-- start Page extract --

Ellis v. State

Decision Date05 November 1901
Citation39 S.E. 881,114 Ga. 36
PartiesELLIS. v. STATE.
CourtGeorgia Supreme Court

CRIMINAL LAW—NEW TRIAL—EXCUSING JURORS.

1. While, as a general rule, persons who have been duly drawn and summoned, and who are subject to serve as jurors, should not be excused from service because of private business, yet where it appears that, of the number of persons who are duly summoned to so appear and serve, there is an excess of the number required by law for jury service, it is not cause for a new trial that the trial judge, for any reason satisfactory to himself, excused one of the number not so required.

2. Under the assignments set out in the motion, it does not appear that the trial judge committed any error which would authorize the grant of a new trial, and the evidence was amply sufficient to support the verdict.

(Syllabus by the Court.)

Error from superior court, Sumter county. Gabe Ellis was convicted of crime, and brings error. Affirmed.

Blalock & Cobb, for plaintiff in error.

P. A. Hooper, Sol. Gen., for the State.

-- end Page extract --
-- start Data rows --

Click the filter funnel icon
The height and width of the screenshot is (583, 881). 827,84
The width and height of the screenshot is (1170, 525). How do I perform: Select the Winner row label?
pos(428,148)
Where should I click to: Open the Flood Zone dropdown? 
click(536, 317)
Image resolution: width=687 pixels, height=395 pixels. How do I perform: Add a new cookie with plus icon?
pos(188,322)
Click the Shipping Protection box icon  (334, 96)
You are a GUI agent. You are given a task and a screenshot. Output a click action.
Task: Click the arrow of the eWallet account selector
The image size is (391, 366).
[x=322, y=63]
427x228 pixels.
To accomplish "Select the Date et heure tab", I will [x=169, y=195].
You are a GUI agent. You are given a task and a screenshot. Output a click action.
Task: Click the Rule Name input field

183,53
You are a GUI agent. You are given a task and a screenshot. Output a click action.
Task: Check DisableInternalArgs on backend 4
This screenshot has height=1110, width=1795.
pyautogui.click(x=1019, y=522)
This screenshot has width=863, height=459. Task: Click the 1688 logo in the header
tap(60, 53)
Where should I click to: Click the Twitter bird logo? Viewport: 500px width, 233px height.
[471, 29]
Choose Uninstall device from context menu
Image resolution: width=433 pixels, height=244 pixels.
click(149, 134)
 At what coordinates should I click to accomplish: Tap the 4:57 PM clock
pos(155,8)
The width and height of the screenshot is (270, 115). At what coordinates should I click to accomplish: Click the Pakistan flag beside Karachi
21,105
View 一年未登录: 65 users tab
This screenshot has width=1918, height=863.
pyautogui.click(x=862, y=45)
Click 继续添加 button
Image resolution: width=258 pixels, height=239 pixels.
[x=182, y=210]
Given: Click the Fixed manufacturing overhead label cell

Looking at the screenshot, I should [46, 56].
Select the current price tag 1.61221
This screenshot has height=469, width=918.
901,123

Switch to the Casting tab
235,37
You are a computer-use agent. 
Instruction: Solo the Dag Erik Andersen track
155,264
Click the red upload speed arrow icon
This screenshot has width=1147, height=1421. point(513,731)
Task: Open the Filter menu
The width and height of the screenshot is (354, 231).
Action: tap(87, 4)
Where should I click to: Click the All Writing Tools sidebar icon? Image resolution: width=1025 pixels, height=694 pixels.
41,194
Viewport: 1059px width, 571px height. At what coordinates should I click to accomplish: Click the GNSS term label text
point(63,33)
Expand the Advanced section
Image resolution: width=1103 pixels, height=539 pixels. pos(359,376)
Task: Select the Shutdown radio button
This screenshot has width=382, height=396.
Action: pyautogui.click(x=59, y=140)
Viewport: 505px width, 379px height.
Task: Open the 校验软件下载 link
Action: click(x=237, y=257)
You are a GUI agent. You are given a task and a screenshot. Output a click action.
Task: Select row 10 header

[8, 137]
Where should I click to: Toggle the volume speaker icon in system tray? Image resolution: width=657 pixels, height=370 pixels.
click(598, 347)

-- end Data rows --

Exercise goal ▸ According to the court case summary, which county's superior court did the case come from? The rows have nothing to do with this.

Written reply ▸ Sumter County.